TEXT SHOWN:
----
| dc.description.abstract | This thesis is written as a collaboration with the Norwegian Mapping Authorities,
with the aim of improving a navigation solution for a mobile mapping vehicle, based on data from a LiDAR scanner. A navigation system often consists of several different
sensors, like GNSS receivers, Inertial Measurement Units, and an odometer. However,
these sensors do not always give flawless observations. Therefore, other sensors can be
necessary to contribute to the overall performance.
The thesis aims to explore the use of Point Cloud Registration algorithms to align a
georeferenced point cloud with a raw LiDAR point cloud, and further use the predicted
points to establish a quality measure of the navigation solution of the vehicle. The
program made to solve the problems is based on the Iterative Closest Points algorithm
and is implemented to work on point clouds with absolute coordinates.
The results show that aligning point clouds using Point Cloud Registration
algorithms will increase the absolute accuracy of a navigation solution with poor
accuracy. However, this alignment is not optimised for real-time use cases. A Kalman
filter must be used to combine the result from the alignment with the other sensors,
and be optimised for speed, in order to establish a fully operative navigation solution.
----
RECORDS SHOWN:
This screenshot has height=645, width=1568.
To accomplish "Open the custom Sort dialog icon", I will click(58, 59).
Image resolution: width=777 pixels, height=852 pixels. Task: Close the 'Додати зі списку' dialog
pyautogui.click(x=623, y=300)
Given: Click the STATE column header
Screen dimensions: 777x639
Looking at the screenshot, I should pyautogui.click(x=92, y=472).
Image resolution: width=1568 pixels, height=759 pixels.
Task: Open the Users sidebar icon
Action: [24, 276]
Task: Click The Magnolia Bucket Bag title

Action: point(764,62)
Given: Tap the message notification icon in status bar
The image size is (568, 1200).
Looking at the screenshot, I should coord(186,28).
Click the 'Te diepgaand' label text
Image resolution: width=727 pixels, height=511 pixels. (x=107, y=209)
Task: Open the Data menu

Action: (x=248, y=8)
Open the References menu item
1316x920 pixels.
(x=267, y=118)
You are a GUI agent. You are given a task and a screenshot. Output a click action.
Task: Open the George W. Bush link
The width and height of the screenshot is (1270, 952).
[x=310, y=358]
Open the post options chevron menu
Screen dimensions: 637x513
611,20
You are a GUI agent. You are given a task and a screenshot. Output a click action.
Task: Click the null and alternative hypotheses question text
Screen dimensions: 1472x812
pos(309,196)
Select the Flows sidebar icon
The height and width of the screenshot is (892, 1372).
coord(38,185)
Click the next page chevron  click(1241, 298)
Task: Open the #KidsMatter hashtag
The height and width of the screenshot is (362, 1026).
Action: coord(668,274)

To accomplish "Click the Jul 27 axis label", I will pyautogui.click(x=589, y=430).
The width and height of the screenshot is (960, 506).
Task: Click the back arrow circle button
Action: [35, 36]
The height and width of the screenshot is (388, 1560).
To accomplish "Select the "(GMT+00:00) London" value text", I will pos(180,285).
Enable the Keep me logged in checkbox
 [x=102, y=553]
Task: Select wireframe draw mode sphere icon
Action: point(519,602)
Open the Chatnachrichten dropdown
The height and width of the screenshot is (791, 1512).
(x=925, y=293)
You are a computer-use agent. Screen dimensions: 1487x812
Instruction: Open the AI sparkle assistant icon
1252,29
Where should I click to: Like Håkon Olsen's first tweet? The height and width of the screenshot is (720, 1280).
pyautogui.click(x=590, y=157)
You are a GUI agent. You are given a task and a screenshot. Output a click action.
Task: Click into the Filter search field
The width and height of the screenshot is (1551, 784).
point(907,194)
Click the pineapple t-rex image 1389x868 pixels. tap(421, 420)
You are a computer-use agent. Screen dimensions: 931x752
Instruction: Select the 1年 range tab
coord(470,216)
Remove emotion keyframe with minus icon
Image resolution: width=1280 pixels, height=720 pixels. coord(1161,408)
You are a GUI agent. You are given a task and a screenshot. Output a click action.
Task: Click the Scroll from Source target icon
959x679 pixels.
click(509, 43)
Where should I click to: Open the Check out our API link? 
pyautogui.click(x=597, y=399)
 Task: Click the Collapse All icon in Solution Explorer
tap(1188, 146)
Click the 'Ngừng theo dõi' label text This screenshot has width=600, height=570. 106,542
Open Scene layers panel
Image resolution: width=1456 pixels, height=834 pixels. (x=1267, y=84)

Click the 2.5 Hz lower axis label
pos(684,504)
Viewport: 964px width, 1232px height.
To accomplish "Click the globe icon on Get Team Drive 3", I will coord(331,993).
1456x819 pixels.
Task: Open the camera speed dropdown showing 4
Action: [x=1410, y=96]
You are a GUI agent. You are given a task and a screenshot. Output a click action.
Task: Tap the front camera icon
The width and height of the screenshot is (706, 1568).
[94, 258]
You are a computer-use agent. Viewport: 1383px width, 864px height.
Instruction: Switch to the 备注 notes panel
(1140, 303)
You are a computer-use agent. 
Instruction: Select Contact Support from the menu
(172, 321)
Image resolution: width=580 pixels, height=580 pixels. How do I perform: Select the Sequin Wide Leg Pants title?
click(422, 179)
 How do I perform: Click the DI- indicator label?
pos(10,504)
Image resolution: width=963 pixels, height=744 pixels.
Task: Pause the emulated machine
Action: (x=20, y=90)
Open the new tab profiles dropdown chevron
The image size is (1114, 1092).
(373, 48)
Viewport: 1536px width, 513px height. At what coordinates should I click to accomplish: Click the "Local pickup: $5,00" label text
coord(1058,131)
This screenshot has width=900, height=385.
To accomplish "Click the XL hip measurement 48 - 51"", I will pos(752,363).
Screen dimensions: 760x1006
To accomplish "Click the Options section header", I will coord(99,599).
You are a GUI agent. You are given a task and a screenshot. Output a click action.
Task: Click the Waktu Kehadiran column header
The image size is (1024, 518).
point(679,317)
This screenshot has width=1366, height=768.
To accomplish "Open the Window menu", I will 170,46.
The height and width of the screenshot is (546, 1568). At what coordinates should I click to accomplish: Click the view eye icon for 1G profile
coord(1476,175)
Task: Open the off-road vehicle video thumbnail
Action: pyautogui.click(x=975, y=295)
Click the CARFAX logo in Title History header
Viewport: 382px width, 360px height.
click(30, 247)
----
SHORT PROBLEM 1:
Answer these about the thesis abstract:
(a) Which organization is the thesis written in collaboration with?
(b) Which algorithm is the program based on?
(c) What must be used to combine the alignment result with the other sensors?
SHORT PROBLEM 2: In the rows, convert the lines from the line with "Enable the Keep me logged in checkbox" to the line with "Click the pineapple" into a numbered list, leaving out any blank lines.

EXERCISE ANSWER 1:
(a) The Norwegian Mapping Authorities
(b) The Iterative Closest Points algorithm
(c) A Kalman filter

EXERCISE ANSWER 2:
1. Enable the Keep me logged in checkbox
2.  [x=102, y=553]
3. Task: Select wireframe draw mode sphere icon
4. Action: point(519,602)
5. Open the Chatnachrichten dropdown
6. The height and width of the screenshot is (791, 1512).
7. (x=925, y=293)
8. You are a computer-use agent. Screen dimensions: 1487x812
9. Instruction: Open the AI sparkle assistant icon
10. 1252,29
11. Where should I click to: Like Håkon Olsen's first tweet? The height and width of the screenshot is (720, 1280).
12. pyautogui.click(x=590, y=157)
13. You are a GUI agent. You are given a task and a screenshot. Output a click action.
14. Task: Click into the Filter search field
15. The width and height of the screenshot is (1551, 784).
16. point(907,194)
17. Click the pineapple t-rex image 1389x868 pixels. tap(421, 420)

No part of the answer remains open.